A dying, Sun-like star violently devoured its solar system, and is now actively spitting out chunks of its unlucky neighbors. Gruesome? Sure. But according to a NASA press release, astronomers believe that this particular star-borne suburb might offer an unprecedented glimpse into planetary beginnings.
The dying star at hand is now a White Dwarf, unceremoniously dubbed G238-44. While White Dwarves — which, essentially, are the remains of stars that have burned through their nuclear fuel, thus shedding their outermost layers — have been studied for quite some time, the astronomers say that the postmortem planet matter they're seeing in the celestial cannibal's atmosphere contains a uniquely diverse range of celestial material, some rocky-metallic and some icy.

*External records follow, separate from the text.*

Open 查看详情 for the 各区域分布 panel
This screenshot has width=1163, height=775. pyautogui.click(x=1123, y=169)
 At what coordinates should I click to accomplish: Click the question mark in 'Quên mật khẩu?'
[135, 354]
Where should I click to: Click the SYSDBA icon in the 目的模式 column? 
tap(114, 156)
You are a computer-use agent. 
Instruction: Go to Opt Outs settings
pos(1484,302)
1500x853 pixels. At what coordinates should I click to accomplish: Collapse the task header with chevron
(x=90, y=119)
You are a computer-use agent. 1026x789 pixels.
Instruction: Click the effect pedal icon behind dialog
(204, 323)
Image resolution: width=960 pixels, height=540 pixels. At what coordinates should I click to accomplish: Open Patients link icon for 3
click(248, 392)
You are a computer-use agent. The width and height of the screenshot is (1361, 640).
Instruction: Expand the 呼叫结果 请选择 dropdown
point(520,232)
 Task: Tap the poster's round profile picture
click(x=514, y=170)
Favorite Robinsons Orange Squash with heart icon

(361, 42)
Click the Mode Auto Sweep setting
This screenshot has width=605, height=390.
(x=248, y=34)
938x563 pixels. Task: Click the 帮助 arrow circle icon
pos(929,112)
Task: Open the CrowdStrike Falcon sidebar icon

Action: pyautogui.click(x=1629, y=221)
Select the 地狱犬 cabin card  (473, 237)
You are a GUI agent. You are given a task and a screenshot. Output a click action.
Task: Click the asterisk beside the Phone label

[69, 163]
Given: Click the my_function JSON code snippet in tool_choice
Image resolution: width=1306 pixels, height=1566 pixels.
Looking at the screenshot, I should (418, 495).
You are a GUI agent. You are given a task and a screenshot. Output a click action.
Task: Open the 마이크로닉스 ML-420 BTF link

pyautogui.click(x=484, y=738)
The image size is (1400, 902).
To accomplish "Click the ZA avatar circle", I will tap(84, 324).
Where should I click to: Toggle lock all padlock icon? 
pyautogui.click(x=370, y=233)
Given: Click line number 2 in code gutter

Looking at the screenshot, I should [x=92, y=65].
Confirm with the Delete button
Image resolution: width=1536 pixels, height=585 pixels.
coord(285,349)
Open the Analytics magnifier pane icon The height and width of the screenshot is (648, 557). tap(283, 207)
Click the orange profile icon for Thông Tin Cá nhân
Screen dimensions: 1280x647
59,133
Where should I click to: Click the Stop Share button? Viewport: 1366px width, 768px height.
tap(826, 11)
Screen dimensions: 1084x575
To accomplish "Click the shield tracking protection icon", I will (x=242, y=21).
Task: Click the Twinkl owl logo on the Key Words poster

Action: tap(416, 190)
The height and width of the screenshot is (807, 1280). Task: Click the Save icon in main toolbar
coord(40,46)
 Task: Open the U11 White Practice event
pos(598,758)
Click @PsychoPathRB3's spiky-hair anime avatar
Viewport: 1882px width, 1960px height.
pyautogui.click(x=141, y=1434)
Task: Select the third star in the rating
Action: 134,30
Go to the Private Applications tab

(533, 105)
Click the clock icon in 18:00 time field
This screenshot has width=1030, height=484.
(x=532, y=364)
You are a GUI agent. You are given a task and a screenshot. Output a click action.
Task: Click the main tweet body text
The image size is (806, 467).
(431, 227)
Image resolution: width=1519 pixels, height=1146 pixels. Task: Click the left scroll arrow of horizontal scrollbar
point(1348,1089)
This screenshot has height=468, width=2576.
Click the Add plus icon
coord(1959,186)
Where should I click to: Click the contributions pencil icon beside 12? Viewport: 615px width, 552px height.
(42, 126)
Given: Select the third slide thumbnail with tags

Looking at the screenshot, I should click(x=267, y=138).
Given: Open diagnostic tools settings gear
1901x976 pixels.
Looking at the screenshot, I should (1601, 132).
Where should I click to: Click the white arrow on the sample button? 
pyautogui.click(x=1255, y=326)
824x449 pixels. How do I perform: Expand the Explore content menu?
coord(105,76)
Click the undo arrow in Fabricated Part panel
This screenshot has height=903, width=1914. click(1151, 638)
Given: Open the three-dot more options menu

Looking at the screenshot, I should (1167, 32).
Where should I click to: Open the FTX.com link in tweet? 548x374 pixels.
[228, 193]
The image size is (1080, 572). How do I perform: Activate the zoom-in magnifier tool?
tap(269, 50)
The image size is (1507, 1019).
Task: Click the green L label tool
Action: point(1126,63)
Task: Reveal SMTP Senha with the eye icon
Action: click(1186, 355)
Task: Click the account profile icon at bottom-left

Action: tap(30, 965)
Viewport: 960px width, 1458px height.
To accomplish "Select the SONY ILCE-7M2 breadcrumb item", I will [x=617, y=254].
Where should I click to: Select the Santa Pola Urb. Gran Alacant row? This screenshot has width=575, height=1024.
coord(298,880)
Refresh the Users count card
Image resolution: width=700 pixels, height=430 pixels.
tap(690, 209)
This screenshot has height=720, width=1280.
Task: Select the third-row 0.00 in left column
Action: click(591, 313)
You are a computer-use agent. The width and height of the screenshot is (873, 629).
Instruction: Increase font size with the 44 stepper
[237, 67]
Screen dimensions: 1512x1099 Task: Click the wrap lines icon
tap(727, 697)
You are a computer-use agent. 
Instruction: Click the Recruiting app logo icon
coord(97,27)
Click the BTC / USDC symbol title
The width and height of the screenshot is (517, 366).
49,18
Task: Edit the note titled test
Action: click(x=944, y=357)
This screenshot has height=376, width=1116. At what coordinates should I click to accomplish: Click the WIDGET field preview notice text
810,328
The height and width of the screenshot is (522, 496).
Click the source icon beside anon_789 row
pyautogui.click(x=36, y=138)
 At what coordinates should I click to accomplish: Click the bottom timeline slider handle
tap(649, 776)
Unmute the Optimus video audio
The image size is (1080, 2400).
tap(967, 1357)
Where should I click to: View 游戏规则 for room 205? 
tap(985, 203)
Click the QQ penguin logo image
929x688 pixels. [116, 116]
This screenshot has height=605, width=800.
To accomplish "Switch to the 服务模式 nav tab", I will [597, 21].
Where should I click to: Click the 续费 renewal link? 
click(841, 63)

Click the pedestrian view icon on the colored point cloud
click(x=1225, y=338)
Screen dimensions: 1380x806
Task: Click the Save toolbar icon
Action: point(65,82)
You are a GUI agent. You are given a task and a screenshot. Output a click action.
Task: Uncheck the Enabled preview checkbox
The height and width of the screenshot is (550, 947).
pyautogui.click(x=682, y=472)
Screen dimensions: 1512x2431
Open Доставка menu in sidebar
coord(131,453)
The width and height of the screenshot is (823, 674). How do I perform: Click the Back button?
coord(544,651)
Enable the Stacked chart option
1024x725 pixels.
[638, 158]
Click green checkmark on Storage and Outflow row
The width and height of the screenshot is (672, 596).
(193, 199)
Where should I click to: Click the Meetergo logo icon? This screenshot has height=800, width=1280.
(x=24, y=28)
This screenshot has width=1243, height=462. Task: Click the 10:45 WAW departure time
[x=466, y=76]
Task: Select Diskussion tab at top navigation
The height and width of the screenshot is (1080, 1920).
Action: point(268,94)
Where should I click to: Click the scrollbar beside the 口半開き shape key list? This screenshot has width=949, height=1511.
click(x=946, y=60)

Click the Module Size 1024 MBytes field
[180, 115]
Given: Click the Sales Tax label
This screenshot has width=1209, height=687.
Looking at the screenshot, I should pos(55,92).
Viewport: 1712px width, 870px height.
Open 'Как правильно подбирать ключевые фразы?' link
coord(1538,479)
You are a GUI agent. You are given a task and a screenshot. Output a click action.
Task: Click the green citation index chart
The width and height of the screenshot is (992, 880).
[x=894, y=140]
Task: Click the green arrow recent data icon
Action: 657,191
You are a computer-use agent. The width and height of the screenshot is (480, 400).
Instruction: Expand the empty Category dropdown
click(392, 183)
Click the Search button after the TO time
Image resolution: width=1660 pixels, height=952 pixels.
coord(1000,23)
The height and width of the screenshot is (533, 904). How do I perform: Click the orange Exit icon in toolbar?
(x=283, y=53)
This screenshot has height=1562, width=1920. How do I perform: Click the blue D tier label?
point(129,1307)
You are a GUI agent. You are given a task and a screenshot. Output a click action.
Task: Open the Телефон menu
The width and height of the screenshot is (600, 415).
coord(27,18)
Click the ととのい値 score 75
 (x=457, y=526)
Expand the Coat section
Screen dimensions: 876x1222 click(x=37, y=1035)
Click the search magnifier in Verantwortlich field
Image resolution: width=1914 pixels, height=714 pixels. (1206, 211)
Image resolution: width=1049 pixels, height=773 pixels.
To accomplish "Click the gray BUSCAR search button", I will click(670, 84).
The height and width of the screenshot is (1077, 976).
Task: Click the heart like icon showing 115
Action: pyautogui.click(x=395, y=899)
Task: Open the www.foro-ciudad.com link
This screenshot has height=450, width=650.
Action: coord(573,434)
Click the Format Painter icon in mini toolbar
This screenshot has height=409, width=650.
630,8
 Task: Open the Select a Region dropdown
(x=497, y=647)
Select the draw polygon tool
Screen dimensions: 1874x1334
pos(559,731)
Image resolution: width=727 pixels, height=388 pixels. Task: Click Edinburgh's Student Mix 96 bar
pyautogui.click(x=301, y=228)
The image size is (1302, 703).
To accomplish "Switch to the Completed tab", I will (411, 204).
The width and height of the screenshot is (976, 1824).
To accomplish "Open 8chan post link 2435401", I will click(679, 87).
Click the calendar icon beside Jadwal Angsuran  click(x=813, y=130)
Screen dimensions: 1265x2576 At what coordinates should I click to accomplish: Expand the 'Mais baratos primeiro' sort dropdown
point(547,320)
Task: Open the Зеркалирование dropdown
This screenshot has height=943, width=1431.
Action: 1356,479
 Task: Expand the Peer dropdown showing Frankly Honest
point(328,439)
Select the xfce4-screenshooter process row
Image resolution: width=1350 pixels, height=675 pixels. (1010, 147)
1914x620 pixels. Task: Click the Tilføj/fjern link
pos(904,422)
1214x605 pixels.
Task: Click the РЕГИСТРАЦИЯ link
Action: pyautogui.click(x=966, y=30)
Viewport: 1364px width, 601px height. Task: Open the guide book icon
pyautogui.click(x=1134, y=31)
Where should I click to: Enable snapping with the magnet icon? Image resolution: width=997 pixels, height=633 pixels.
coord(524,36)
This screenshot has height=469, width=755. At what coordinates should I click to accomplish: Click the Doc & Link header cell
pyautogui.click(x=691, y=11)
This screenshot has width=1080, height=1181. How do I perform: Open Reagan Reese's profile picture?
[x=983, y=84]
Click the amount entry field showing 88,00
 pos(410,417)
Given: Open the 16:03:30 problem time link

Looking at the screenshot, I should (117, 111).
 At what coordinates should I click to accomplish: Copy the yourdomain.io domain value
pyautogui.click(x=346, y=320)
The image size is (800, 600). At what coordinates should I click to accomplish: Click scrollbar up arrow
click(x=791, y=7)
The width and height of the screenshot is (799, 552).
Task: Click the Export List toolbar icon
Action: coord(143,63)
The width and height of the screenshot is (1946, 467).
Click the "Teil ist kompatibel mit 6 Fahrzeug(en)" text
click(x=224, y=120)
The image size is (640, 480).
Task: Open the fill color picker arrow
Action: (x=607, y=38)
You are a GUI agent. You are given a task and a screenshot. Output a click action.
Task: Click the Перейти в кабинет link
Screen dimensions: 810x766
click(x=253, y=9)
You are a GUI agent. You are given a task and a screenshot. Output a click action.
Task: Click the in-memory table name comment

As NASA details, this suggests that G238-44's death was fierce enough to reach the edges of its solar subdivision, consuming cosmic companions with very different makeups. According to the astronomers, this is the elemental combination theoretically required to create a water-bearing planet; it's posited that Earth's oceans were made possible by icy asteroids crashing into our nascent Pale Blue Dot.
"Life as we know it requires a rocky planet covered with a variety of elements like carbon, nitrogen, and oxygen," said Benjamin Zuckerman, a UCLA professor who worked on the research, in NASA's press release. "The abundances of the elements we see on this white dwarf appear to require both a rocky and a volatile-rich parent body – the first example we've found among studies of hundreds of white dwarfs."
Fire and Ice
The researchers from UCLA, the University of California, San Diego, and the Kiel University in Germany used data from NASA observatories from around the world, along with the Space Hubble Telescope and the now-retired Far Ultraviolet Spectroscopic Explorer (FUSE), to analyze the composition of G238-44's atmosphere in the wake of its chaotic demise.
Planets take hundreds of millions of years to form, so we likely won't get to see any that may come of this celestial meltdown. Still, this discovery is an incredible opportunity to examine the development of planets other than our own — and also provides compelling evidence that there's off-world water after all, or at least there has been in the past.
"We have never seen both of these kinds of objects accreting onto a white dwarf at the same time," added Ted Johnson, the lead researcher behind the work, in the release. "By studying these white dwarfs, we hope to gain a better understanding of planetary systems that are still intact."